Jerome Bruner

"We need to respect the uniqueness of local identities and experience, but we cannot stay together as a people if the cost of local identity is a cultural Tower of Babel."

-Jerome Bruner
The Culture of Education

Learning Theory - Narrative centered cultural interaction. Neutral interactive transactional selves.

Currently, Bruner is an adjunct professor, research professor of psychology, and Meyer Visiting Professor at NYU. Bruner went to NYU’s law school to collaborate with Tony Amsterdam, Peggy Davis, and David Richards in founding and teaching the Colloquium on the Theory of Legal practice. This project is an effort to learn how law is practiced and how its practice can be further understood using tools developed in anthropology, psychology, linguistics, and literary theory.

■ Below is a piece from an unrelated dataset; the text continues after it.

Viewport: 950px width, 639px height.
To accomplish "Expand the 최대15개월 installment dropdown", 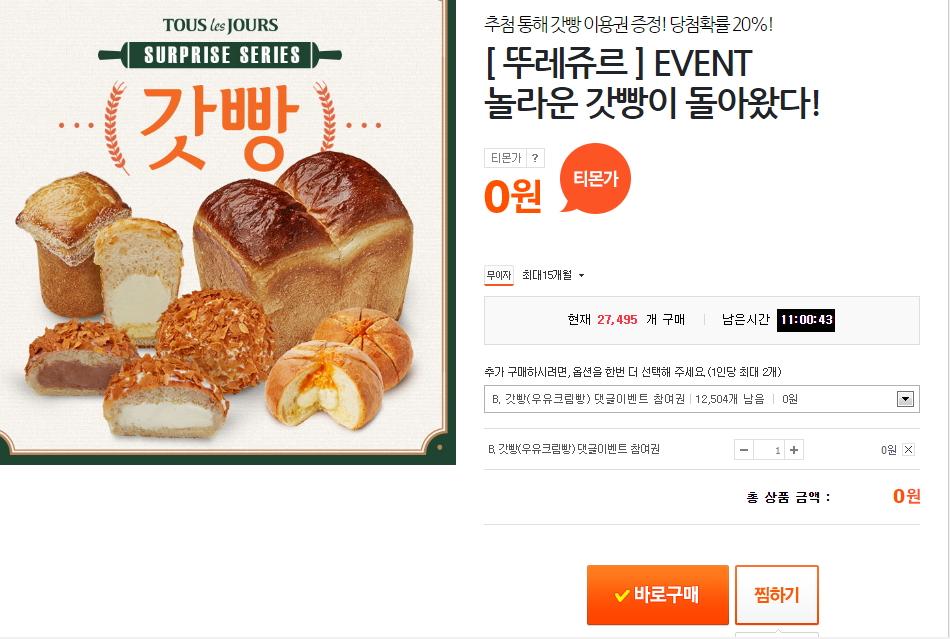I will click(553, 275).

Bruner began his career as a Professor of Psychology at Harvard, then went to Oxford where he was a Watts Professor. Since the 1960s he has been one of the primary players in the Cognitive Revolution. According to British director, Bruner rehabilitated “a dirty four-letter-word, mind.”

Bruner is of course best known for his work in the educational reform movement of the 1906s, which he helped start. his book, The Process of Education, 1961, was, and still is, a major element of this movement.

Bruner is still an active writer and his books continue to win acclaim. In 1997, his book, The Culture of Education won the American Psychological Association's Eleanor Maccoby Book Award in Developmental Psychology. In this book, Bruner proposes that “the mind reaches its full potential only through participation in the culture--not just its more formal arts and sciences, but its ways of perceiving, thinking, feeling, and carrying out discourse” (Online).

In 1987 Bruner was awarded the International Balzan Prize for his "lifelong contribution to the understanding of the human mind." In addition he has been awarded the CIBA Gold Metal for Distinguished Research, and the Distinguished Award of the American Psychological Association.

On a note closer to home, Bruner developed "Man: A Course of Study, which has become a part of the Culture and Technology CD-Rom for social studies teachers. Culture and Technology, a set of CDs developed at the University of Florida is one of the only places to obtain MACOS resources.